The qualities that the copyright lobby dislike about peer-to-peer are precisely the ones that make it a powerful choice for defenders of press freedom and personal privacy. Namely, peer-to-peer offers no convenient mechanism for centralized surveillance or censorship. By design, there’s usually no middleman that can easily record metadata about transfers—who uploaded and downloaded what, when, and from where—or block those transfers.So, if you're concerned about how much metadata the NSA is scooping up from online services, you have the MPAA and RIAA and its legal fights partially to blame for that. In demonizing distributed, private peer-to-peer applications and protocols, we've been driven increasingly to more centralized offerings. As Higgins further highlights, the third party doctrine, giving less privacy to information held by third parties, makes this situation even worse.

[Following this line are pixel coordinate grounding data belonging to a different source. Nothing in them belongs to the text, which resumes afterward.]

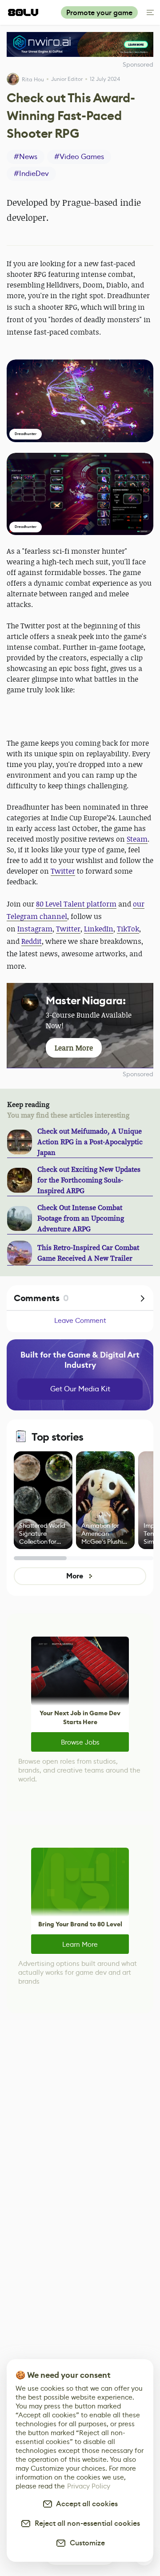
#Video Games (79, 156)
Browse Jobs (80, 1742)
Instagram (34, 929)
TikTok (128, 929)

The distinction is further reflected in the U.S. legal system, which often offers data that goes through a third party reduced protection. That premise, the “third party doctrine,” is badly out-of-date, and produces counter-intuitive results in an era where the location of data storage is otherwise abstracted away. Already one Supreme Court Justice, Sonia Sotomayor, has called for reconsidering it. But as long as the third party doctrine exists, architectures like peer-to-peer that allow for direct communication, broadly speaking, provide more privacy protection against invasive government requests.In short, you have the government wanting to get more access to information, and it can do that on centralized systems -- and combine that with the RIAA/MPAAs of the world fighting to either outlaw or diminish investment in more decentralized systems, and you have a recipe for easy mass surveillance. A decentralized world is important for the internet to work correctly, but we've been increasingly pushed away from that.
The good news is that with all the discussions of surveillance lately, a renewed push is being made for more decentralized systems. The success of decentralized cryptocurrencies like Bitcoin is also helping things along the way. And there are a large number of other projects that are each trying to tackle different aspects of more centralized systems. Hopefully, they won't be deterred by litigation spats focused on just preserving a particular business model as well.